[Material provided Boundary: Start]
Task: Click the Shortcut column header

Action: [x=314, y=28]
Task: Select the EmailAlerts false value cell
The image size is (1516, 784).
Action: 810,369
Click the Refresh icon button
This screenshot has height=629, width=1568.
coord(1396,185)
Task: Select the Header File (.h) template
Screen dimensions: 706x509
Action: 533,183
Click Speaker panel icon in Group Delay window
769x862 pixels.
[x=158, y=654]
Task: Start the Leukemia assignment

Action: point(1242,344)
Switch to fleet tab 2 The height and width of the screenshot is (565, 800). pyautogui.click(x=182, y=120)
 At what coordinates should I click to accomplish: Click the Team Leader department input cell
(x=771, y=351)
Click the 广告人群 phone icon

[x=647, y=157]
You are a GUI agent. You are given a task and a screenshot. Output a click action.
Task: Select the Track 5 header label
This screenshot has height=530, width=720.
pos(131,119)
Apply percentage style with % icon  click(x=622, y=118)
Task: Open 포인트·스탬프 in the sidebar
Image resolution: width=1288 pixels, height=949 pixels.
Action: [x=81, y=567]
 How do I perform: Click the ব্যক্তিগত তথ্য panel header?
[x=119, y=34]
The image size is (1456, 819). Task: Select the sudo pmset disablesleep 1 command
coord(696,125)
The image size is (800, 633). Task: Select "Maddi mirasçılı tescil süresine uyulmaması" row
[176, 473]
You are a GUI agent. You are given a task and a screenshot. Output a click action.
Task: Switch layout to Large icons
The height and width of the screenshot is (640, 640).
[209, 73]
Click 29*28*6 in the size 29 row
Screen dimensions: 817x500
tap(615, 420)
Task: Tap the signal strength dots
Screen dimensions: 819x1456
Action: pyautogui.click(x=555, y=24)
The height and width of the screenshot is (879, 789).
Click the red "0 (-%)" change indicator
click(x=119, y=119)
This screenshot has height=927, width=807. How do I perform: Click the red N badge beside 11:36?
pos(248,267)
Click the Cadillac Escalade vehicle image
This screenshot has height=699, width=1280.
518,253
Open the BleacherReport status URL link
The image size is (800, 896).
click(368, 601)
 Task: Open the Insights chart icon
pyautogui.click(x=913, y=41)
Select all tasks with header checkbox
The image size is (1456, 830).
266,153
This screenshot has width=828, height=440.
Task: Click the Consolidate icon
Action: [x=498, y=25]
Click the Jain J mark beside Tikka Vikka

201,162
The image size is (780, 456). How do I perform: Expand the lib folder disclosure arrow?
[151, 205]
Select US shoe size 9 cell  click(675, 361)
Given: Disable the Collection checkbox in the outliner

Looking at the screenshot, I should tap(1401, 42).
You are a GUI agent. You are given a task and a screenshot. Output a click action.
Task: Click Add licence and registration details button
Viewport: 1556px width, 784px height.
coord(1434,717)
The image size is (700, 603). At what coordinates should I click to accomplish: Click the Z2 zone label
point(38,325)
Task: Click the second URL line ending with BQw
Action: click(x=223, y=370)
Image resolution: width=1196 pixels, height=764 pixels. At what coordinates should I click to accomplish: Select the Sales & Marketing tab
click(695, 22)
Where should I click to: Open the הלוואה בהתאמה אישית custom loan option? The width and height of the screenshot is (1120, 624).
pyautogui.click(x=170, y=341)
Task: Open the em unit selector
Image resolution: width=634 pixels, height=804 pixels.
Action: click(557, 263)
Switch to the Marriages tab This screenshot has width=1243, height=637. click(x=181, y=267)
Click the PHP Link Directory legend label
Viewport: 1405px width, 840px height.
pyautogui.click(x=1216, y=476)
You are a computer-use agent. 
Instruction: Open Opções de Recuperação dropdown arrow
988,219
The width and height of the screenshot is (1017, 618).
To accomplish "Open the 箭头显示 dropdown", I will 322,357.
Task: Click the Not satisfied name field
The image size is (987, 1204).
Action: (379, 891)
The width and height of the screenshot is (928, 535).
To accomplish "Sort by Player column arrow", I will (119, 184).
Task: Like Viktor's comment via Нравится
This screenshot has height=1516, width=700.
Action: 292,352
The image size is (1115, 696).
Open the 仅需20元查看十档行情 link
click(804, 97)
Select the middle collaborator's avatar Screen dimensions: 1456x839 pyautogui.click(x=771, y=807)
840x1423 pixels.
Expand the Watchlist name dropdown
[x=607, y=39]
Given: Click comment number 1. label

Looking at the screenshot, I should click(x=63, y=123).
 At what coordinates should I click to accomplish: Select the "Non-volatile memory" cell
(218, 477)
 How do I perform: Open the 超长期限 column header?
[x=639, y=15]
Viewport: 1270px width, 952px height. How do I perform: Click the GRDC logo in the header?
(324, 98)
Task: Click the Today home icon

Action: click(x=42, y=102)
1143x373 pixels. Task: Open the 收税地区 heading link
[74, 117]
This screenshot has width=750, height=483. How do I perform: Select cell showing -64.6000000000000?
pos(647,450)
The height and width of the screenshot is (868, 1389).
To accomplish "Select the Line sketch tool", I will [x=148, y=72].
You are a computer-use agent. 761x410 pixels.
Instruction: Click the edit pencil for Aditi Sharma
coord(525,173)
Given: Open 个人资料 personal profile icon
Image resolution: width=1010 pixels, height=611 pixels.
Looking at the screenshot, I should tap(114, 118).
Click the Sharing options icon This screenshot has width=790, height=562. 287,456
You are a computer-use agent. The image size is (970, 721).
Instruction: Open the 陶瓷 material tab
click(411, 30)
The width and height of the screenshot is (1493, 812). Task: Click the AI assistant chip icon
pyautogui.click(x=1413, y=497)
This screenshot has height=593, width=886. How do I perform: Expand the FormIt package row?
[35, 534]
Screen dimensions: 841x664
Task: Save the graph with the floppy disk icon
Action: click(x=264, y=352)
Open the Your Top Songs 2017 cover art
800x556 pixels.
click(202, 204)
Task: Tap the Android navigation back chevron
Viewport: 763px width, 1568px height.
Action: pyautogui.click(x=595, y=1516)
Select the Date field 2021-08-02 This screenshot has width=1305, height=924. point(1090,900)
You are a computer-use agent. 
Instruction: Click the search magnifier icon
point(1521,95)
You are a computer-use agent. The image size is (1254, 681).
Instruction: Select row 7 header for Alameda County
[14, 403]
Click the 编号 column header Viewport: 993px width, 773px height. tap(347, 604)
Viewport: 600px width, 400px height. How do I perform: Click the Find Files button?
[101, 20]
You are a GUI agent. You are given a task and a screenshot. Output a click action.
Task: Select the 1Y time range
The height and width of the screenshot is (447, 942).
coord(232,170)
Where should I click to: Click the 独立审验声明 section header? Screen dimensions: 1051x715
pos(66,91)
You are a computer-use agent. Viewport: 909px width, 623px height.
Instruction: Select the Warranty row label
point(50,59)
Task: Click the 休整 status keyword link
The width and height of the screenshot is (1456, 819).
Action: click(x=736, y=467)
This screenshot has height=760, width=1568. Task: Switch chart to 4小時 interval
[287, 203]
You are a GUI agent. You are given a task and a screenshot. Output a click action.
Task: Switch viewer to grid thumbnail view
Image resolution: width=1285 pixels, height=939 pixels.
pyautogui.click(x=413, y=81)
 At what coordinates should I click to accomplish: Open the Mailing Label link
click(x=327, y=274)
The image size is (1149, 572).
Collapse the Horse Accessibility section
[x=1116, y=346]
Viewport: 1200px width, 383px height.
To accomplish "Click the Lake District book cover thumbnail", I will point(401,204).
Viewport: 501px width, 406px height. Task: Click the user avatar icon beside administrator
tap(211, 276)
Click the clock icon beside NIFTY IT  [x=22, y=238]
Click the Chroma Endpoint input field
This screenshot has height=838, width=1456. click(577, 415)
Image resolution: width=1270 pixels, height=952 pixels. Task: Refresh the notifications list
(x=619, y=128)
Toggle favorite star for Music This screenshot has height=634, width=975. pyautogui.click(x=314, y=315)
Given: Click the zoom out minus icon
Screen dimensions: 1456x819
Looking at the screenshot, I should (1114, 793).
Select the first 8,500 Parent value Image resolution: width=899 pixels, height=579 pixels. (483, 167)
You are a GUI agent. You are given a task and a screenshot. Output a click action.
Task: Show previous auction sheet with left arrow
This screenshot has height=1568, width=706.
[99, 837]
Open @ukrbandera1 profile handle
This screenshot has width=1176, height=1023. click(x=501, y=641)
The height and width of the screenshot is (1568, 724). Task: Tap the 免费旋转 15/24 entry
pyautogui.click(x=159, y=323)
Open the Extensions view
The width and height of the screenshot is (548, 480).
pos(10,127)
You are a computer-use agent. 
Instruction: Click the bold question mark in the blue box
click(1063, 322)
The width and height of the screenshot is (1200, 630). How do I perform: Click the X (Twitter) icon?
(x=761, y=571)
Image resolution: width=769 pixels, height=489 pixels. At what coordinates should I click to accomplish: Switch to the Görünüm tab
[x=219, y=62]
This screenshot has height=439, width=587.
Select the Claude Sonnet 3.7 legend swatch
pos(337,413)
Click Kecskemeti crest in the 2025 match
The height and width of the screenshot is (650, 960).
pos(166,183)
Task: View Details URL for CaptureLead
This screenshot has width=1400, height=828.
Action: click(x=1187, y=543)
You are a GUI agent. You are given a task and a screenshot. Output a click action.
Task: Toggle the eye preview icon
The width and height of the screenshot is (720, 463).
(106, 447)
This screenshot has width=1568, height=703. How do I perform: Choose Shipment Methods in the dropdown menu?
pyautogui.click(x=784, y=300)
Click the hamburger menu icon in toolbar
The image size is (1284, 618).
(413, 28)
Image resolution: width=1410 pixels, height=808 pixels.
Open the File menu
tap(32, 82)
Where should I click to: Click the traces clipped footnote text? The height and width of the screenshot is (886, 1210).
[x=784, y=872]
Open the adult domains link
[Material provided Boundary: End]
▶ _What you will do_
Now copy each line of the entries that mentions "computer".

▶ _Reply to the task_
You are a computer-use agent. 
You are a computer-use agent. 761x410 pixels.
You are a computer-use agent. The image size is (970, 721).
You are a computer-use agent. 
You are a computer-use agent. The image size is (1254, 681).
You are a computer-use agent. Viewport: 909px width, 623px height.
You are a computer-use agent. 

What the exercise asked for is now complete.